アルセロールミッタル、貿易混乱が鉄鋼需要回復の足かせに

アルセロールミッタル

欧州では政策支援が下支えも、米中の下振れリスクが顕在化

世界最大級の鉄鋼メーカー、アルセロールミッタルは2025年の鉄鋼見掛け需要の成長予測に対し、「貿易の混乱が下振れリスクとなり得る」と警鐘を鳴らした。同社は、欧州では政府の政策支援でスプレッドが回復傾向にある一方、中国では過剰生産能力が価格を圧迫し、回復が遅れていると指摘している。
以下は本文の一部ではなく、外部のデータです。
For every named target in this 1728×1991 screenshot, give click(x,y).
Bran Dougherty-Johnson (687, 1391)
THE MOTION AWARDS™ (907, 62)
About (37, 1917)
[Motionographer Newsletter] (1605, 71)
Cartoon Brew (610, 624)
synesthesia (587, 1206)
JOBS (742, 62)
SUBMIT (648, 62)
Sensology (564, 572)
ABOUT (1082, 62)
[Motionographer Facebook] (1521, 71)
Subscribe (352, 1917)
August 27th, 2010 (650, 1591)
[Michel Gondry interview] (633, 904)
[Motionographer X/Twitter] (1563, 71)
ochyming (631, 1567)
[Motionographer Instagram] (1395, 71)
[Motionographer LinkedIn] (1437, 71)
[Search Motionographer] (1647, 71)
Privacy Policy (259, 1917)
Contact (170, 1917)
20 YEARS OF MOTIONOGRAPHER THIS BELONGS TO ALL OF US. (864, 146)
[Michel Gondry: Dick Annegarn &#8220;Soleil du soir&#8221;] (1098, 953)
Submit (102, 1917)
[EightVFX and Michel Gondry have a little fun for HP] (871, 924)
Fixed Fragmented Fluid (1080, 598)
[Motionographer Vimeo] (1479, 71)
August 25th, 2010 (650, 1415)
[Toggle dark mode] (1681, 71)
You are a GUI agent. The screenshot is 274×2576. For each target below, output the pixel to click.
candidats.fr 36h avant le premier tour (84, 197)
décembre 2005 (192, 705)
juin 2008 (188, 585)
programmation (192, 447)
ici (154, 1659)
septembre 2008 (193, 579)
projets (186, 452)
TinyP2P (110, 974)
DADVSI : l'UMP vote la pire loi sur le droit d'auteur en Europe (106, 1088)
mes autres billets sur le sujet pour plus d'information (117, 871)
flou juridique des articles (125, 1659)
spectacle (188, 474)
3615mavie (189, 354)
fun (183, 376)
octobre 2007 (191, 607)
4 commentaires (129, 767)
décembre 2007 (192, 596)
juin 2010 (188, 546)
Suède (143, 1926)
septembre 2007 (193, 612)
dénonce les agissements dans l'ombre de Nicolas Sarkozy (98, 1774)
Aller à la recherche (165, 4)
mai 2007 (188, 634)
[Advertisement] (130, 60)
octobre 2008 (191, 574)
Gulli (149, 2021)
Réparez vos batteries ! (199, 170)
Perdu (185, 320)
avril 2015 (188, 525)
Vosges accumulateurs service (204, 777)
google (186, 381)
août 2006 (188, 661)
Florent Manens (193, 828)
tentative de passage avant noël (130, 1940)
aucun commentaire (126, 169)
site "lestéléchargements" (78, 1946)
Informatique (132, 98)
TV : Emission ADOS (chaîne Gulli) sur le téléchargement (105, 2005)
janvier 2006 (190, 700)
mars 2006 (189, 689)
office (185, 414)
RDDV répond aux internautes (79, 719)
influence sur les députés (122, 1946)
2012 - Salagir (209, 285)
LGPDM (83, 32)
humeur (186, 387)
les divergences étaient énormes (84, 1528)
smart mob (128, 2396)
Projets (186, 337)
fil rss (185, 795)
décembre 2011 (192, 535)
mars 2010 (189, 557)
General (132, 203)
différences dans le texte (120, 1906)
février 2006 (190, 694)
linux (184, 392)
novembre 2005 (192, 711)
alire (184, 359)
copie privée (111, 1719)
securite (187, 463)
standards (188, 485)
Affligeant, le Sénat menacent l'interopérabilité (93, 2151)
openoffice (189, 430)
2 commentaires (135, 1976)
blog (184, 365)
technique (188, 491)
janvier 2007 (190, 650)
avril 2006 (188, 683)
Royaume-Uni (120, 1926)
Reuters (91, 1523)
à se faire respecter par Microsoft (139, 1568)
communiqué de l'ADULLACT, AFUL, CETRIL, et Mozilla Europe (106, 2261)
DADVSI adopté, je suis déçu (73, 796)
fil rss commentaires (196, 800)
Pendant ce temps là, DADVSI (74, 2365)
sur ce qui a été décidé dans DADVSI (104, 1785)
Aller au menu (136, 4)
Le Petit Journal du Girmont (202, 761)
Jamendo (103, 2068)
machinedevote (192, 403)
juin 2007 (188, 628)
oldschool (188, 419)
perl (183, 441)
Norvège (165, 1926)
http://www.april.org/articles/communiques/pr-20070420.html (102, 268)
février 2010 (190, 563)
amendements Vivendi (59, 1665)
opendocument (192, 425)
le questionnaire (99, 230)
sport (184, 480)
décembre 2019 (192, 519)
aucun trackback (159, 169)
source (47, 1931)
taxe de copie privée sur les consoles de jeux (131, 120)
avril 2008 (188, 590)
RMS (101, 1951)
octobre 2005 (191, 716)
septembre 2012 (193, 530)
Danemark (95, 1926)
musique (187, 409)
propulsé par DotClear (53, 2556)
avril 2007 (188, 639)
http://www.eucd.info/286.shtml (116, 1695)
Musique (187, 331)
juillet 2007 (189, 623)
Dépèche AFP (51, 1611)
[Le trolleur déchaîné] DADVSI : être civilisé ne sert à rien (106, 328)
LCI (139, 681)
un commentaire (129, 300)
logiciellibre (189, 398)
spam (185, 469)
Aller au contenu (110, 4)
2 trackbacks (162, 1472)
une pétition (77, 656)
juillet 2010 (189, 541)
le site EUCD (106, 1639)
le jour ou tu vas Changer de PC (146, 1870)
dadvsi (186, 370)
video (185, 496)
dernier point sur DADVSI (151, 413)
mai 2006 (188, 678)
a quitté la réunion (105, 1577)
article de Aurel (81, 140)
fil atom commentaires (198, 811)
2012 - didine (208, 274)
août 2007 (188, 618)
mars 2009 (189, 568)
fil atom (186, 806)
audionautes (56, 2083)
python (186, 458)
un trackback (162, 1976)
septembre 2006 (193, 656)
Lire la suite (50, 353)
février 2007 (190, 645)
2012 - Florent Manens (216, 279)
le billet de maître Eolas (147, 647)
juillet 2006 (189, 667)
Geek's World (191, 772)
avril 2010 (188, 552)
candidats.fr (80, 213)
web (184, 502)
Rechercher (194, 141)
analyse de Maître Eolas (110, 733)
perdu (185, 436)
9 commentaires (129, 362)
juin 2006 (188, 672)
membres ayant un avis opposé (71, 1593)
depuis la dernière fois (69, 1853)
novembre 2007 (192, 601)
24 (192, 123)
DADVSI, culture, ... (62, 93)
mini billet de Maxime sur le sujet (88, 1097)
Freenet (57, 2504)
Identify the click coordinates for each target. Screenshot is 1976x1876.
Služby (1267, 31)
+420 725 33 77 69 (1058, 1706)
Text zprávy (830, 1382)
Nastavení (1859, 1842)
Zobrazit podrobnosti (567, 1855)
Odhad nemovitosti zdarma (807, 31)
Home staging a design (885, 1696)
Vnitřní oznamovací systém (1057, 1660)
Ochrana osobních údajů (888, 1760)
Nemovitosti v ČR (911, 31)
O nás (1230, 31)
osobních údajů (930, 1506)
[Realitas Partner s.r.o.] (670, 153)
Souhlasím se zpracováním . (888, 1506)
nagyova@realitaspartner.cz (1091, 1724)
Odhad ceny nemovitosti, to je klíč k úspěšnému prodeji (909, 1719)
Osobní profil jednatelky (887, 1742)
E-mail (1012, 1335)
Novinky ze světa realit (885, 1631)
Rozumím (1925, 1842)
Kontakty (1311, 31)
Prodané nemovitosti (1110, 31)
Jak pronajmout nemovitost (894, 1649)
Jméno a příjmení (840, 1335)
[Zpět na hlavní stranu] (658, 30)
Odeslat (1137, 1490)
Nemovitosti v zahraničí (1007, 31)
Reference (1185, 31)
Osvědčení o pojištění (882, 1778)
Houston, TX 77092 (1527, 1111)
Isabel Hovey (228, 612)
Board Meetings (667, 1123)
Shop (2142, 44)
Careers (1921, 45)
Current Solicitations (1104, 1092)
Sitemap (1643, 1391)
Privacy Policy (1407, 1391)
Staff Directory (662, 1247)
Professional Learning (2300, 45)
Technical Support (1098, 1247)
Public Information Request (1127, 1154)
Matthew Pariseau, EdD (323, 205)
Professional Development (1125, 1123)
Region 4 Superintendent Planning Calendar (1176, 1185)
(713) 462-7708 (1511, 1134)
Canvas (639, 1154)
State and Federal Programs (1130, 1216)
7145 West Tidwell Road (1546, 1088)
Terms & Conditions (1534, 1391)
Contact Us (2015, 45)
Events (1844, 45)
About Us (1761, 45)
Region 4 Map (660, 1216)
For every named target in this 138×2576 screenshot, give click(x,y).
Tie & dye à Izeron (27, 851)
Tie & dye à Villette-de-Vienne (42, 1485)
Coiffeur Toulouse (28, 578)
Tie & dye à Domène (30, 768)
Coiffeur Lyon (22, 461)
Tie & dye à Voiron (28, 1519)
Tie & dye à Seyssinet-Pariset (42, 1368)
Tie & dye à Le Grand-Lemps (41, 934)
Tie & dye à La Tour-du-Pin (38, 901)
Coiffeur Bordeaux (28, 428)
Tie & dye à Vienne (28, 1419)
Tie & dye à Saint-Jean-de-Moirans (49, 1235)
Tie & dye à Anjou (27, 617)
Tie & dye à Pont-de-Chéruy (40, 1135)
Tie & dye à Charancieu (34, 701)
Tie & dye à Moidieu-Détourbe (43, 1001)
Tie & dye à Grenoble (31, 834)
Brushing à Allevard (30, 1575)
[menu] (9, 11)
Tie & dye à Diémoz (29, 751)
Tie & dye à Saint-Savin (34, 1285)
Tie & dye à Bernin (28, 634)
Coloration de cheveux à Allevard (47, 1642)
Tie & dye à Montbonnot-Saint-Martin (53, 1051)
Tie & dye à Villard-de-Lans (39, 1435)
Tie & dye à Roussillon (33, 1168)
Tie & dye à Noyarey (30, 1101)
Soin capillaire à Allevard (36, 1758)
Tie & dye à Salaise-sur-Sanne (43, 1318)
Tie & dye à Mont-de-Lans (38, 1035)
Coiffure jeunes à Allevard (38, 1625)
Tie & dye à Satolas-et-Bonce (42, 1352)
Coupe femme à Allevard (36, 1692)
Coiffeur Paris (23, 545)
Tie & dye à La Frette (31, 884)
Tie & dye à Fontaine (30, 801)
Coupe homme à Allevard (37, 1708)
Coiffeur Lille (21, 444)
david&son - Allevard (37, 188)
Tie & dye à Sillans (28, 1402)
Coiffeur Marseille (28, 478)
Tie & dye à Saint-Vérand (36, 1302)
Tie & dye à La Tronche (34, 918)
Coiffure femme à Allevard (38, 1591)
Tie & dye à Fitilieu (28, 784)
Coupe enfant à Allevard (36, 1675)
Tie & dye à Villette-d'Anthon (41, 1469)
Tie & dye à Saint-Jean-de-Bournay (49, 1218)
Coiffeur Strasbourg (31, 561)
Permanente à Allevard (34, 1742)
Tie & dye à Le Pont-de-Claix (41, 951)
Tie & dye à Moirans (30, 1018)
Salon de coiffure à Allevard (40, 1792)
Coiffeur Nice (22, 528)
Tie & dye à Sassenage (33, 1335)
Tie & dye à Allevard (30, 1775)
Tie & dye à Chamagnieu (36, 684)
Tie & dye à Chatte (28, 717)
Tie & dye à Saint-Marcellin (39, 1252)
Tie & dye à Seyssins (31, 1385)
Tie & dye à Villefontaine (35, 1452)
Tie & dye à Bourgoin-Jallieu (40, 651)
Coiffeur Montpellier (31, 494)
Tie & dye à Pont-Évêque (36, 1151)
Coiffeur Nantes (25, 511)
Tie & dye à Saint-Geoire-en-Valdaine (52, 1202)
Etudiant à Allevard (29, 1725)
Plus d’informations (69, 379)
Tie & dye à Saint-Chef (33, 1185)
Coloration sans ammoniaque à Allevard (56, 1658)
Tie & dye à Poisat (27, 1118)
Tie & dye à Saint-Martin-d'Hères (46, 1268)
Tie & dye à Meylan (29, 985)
インドでは実需の堅調な拡大に加え、新たに承認されたセーフガード措置が価格の下支え要因となっている。米国でも関税が鉄鋼価格の維持に貢献しているが、米中市場では見通しの不透明感が高まっている。

欧州の鉄鋼投資判断は政策実行に依存

アルセロールミッタルは「欧州では『鉄鋼・金属行動計画』や輸入対策、ドイツのインフラ基金などが今後の見通しを支えているが、実際の効果は迅速な政策実行にかかっている」と強調した。とりわけ、産業界への競争力あるエネルギー供給、炭素国境調整メカニズム(CBAM)の有効運用、貿易防衛措置の実行が鍵になるとしている。

同社は現時点で欧州部門の投資優先順位を再評価する考えは示していないが、これらの政策が整備されれば投資方針を見直す可能性を示唆している。

2025年の設備投資額は45億〜50億ドルを見込み、そのうち14億〜15億ドルを成長戦略プロジェクト、3億〜4億ドルを脱炭素関連プロジェクトに充てる予定だ。

第1四半期業績は減収減益も欧州で回復兆し

2025年第1四半期の粗鋼生産量は前年比3%増の1,480万トン、鉄鋼出荷量は1%増の1,360万トンだった。売上高は148億ドルで前年比9%減、純利益は14%減の8億500万ドル。EBITDAは19%減の15.8億ドルで、EBITDAマージンは10.7%(前年比−1.32ポイント)に縮小した。

地域別では欧州の鉄鋼出荷量が4%増の750万トン、EBITDAマージンは5.1%と前年の4.4%から上昇した。一方、北米ではマージンが21%から16.5%へと低下した。

CEOのアディティア・ミッタル氏は「貿易条件を巡る不透明感がビジネスの信頼を損ね、さらなる経済的混乱を招くリスクがある」と述べた上で、「各国政府が国内製造業支援に積極姿勢を示している点は好材料だ」としている。